Written instruction =>
Retype the rows word for word, starting with the line containing "Screen dimensions: 540x173" and continuing through the end of the rows, both ends included. Leave the pictures out of your answer.

[Start of Supplied entries]

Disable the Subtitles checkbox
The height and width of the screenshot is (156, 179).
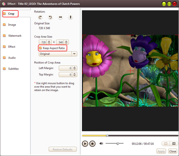pyautogui.click(x=4, y=69)
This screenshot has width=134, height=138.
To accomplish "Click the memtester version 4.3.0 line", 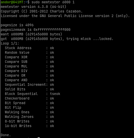I will (x=34, y=7).
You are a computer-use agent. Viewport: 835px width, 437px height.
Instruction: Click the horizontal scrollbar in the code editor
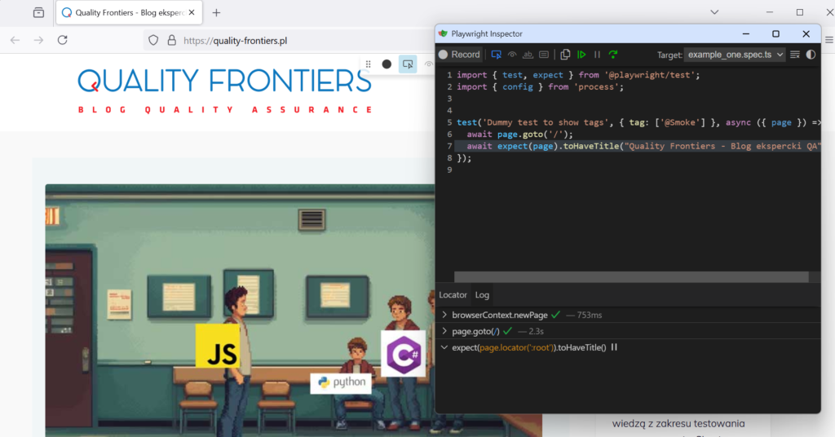[636, 277]
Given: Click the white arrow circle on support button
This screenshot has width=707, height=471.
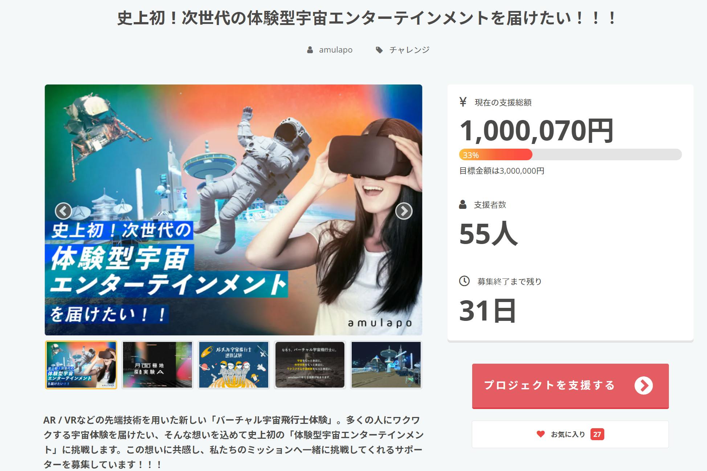Looking at the screenshot, I should tap(643, 385).
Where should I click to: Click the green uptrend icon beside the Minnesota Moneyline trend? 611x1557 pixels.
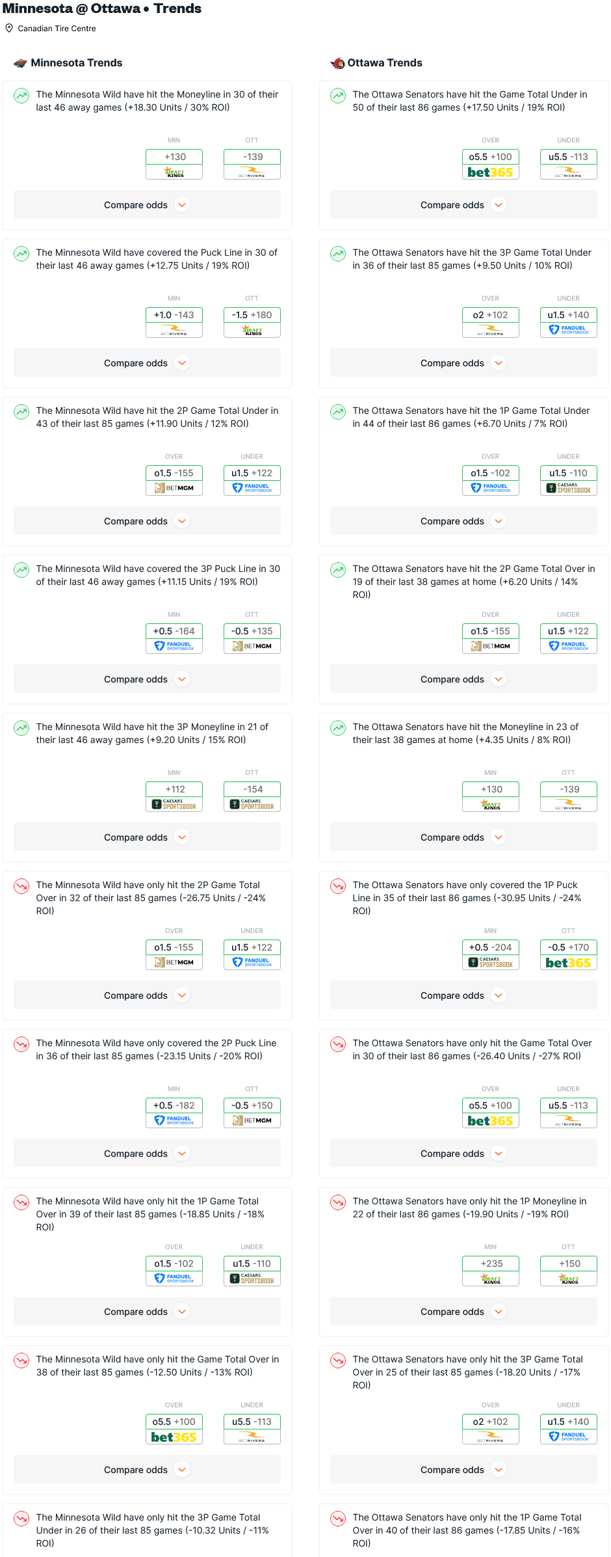[21, 96]
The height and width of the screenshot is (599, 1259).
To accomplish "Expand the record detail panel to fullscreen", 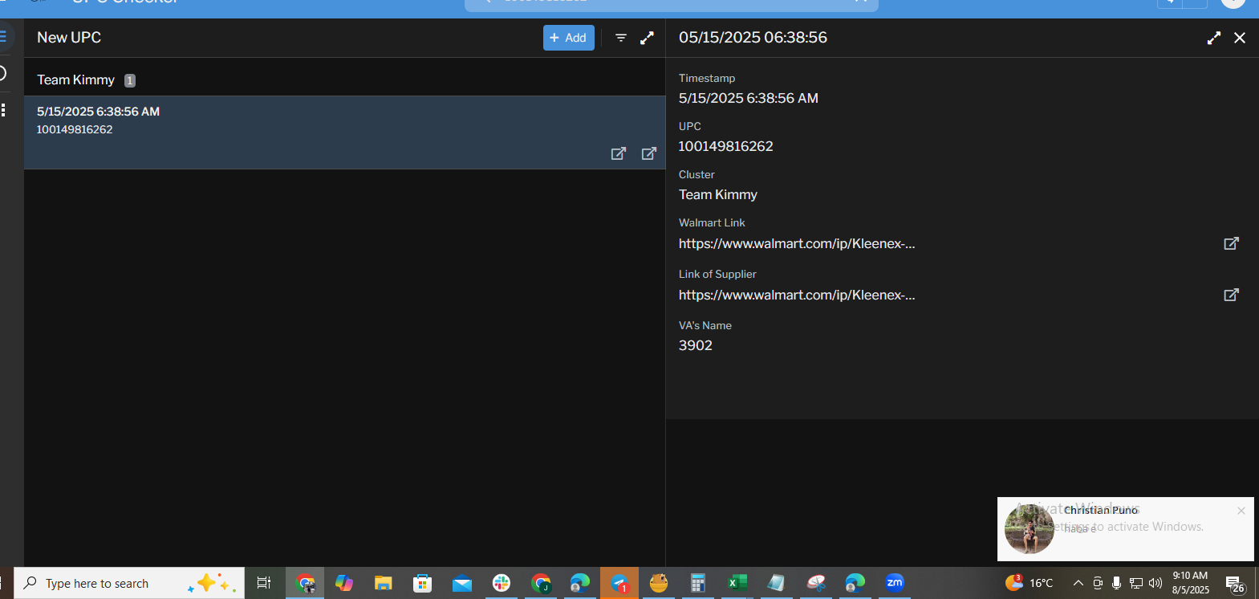I will pyautogui.click(x=1213, y=38).
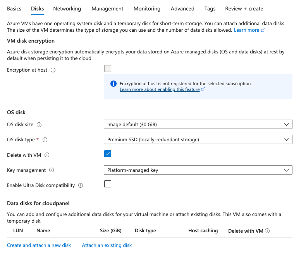Image resolution: width=301 pixels, height=259 pixels.
Task: Click Attach an existing disk link
Action: pos(107,245)
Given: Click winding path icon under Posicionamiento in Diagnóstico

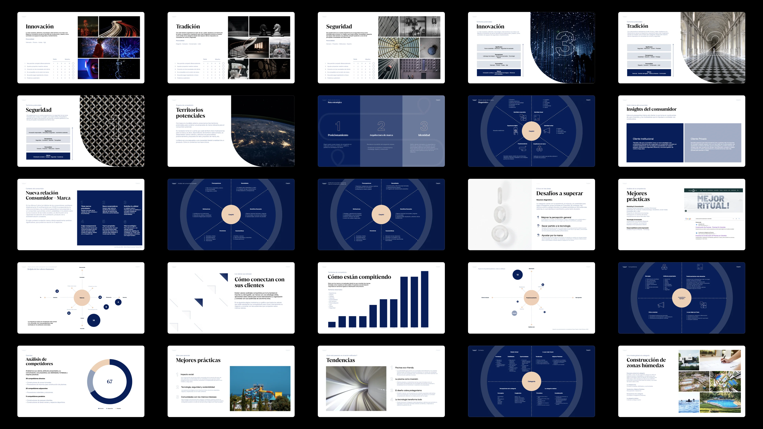Looking at the screenshot, I should [x=523, y=148].
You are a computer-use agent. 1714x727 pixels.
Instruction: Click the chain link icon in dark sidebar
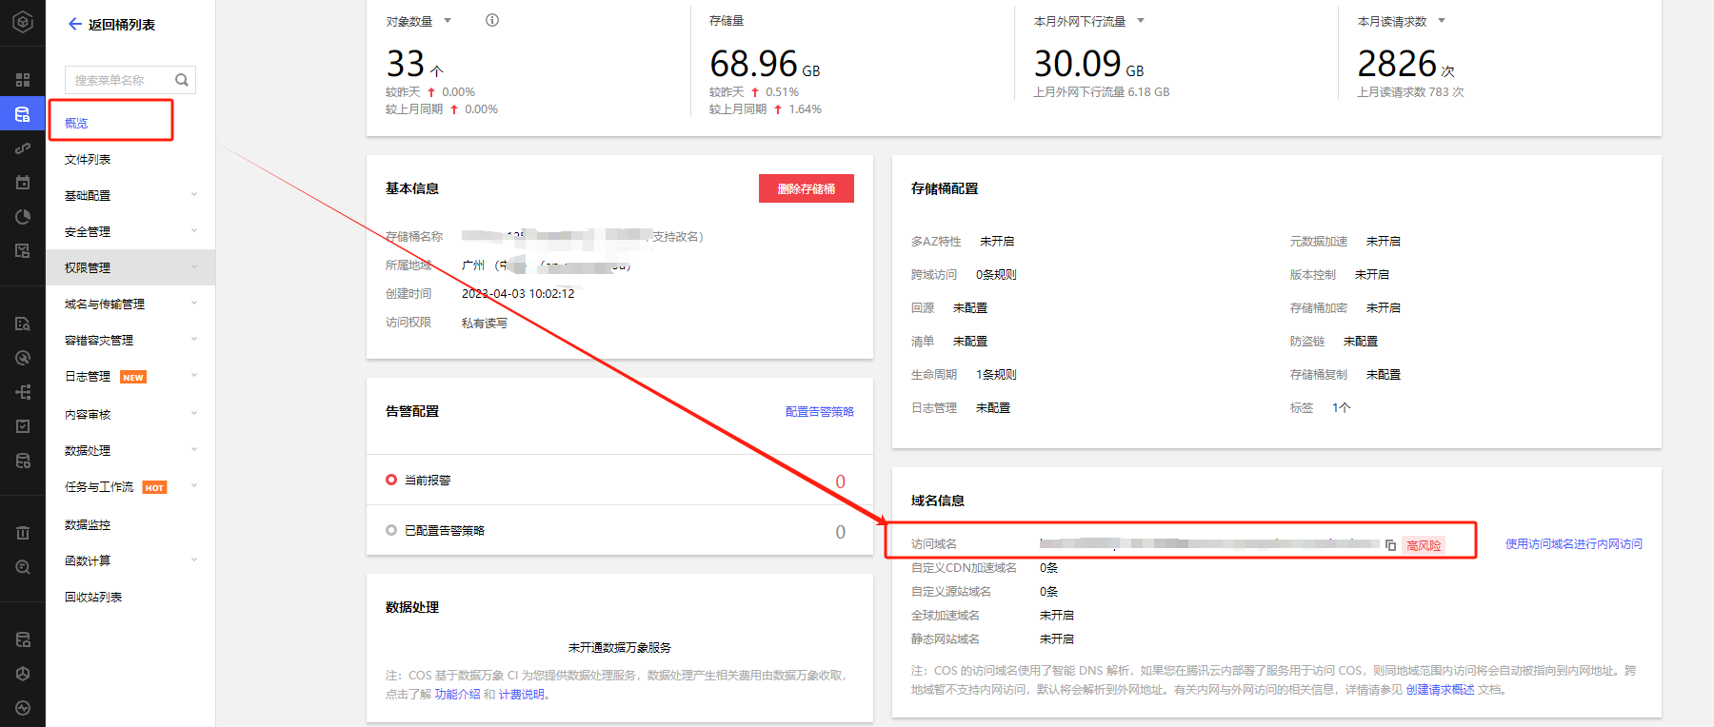tap(23, 148)
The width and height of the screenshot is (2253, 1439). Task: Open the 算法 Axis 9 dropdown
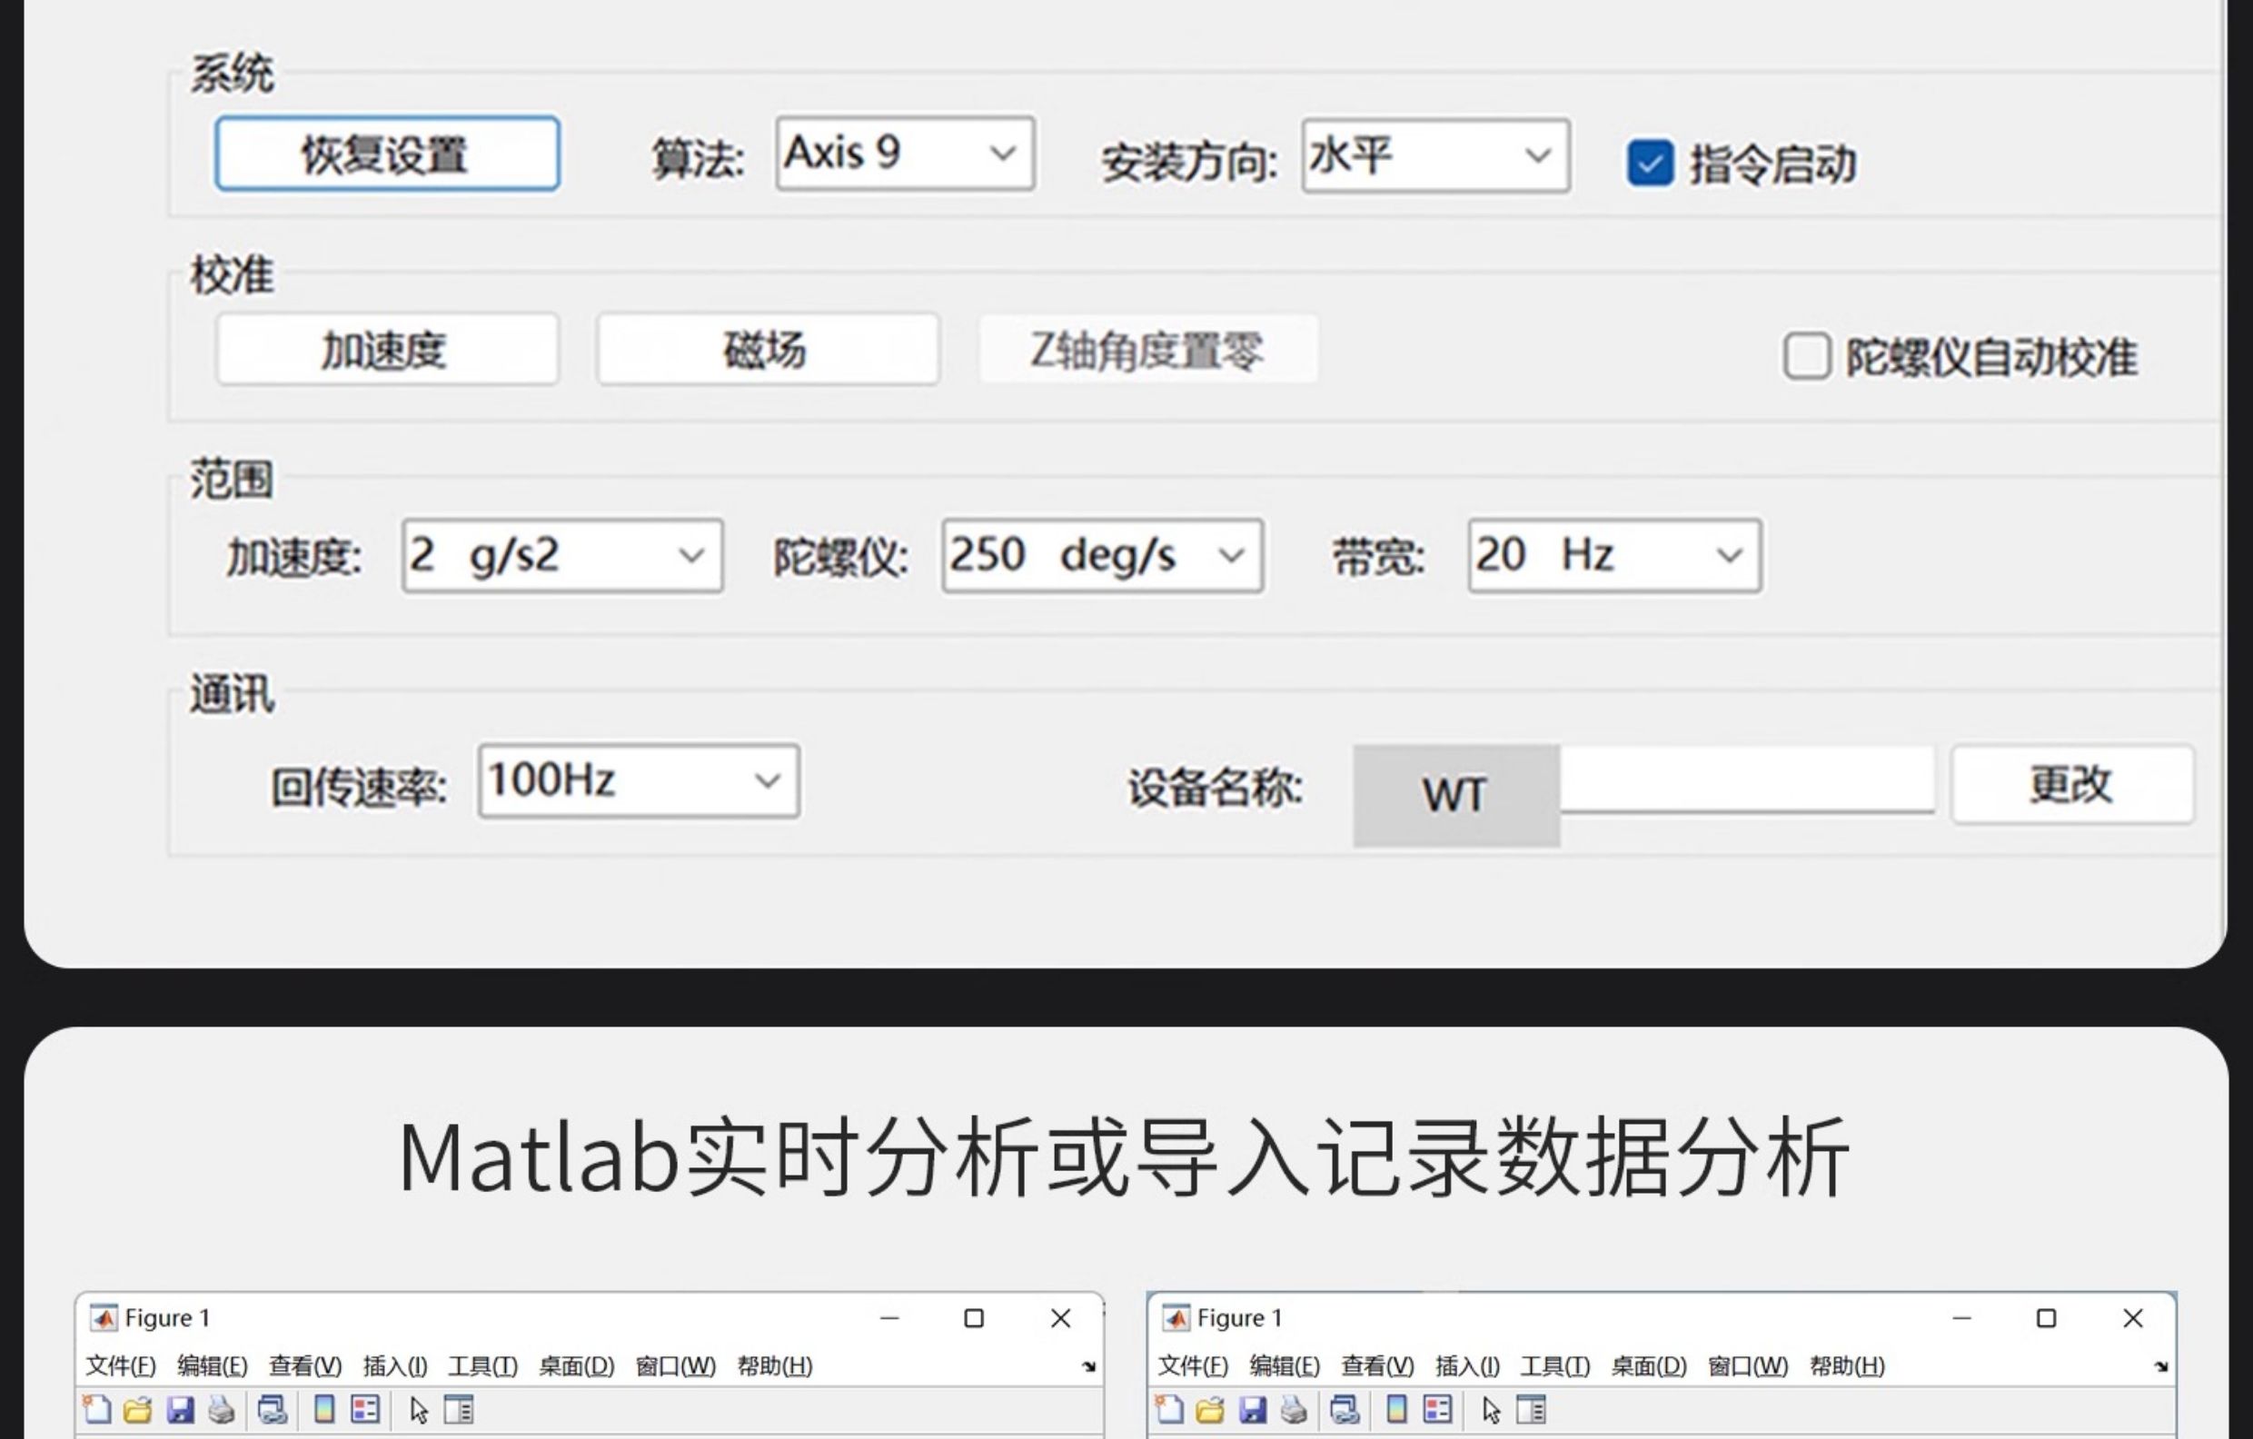tap(905, 153)
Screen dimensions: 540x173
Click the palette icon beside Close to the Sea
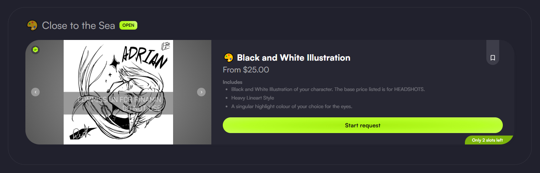point(32,25)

[End of Supplied entries]

Final result =>
Screen dimensions: 540x173
Click the palette icon beside Close to the Sea
point(32,25)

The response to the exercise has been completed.